3-Way Street Part of New Approach to Driver's Ed




3-Way Street is working with the National Institute of Driver Behavior to be part of a paradigm shift nationwide to make users of streets more attentive to space management. With a continually increasing bicycle population, all street users — pedestrians, bicyclists, and motorists — need to learn new rules.

The NIDB has developed the first 21st century curriculum for teaching drivers how to stay out of crashes, and will produce a series of more than 100 online training programs. A three-prong approach to education — for licensed drivers, for novice teens learning to drive, and for pre-teens — will for the first time in the U.S. give drivers more extensive training than merely passing a DMV exam. The program will first be offered to middle schools for teaching pre-teens how to be responsible pedestrians, bicyclists and car passengers.
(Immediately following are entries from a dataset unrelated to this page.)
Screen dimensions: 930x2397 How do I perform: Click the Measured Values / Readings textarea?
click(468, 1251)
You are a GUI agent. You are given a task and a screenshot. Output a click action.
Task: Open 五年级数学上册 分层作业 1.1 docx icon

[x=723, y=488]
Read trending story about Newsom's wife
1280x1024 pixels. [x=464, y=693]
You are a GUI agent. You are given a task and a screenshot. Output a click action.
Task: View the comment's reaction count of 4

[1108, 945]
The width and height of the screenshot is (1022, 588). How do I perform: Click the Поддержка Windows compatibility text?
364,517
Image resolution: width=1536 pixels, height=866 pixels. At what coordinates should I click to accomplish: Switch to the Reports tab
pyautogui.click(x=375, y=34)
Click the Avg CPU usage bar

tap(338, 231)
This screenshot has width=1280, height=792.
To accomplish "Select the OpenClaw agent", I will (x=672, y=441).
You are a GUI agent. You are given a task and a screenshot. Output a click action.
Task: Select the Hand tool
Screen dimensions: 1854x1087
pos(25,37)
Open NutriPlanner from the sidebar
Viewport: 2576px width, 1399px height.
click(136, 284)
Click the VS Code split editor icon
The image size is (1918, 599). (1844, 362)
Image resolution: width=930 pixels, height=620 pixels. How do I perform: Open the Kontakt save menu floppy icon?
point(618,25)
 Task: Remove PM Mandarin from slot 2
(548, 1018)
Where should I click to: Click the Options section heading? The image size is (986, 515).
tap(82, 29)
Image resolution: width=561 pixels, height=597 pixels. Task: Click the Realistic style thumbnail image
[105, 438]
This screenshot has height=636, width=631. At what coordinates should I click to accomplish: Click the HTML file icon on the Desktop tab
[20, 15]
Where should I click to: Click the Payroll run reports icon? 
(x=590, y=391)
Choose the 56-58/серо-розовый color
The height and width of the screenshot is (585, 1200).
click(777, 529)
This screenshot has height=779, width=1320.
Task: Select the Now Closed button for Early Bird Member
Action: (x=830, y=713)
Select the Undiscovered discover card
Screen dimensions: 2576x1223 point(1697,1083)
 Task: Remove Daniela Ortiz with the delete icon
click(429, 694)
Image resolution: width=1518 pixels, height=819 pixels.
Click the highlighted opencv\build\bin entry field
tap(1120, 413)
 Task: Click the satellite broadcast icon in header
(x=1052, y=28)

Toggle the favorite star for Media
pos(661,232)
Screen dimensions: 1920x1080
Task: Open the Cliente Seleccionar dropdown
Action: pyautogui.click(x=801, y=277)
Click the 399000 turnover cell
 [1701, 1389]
The 3-Way Street campaign will be a part of the curriculum focusing on the points of conflict in intersections. The wording of posters has shifted from a New York City focus to a national focus, and the opening sequence of the 3-Way Street video has been edited to a general focus on the dangers of ALL intersections in what the NIDB refers to as the "Danger Square". 

In addition to working with DOTs nationwide, the NIDB works with the National Highway Traffic Safety Administration, and the possibility exists for the 3-Way Street campaign to be offered to the states. 

My goal for the 3-Way Street campaign was to partner with an organization with educational expertise. I am happy to work with the NIDB, and Professor Frederik R. Mottola, the executive director.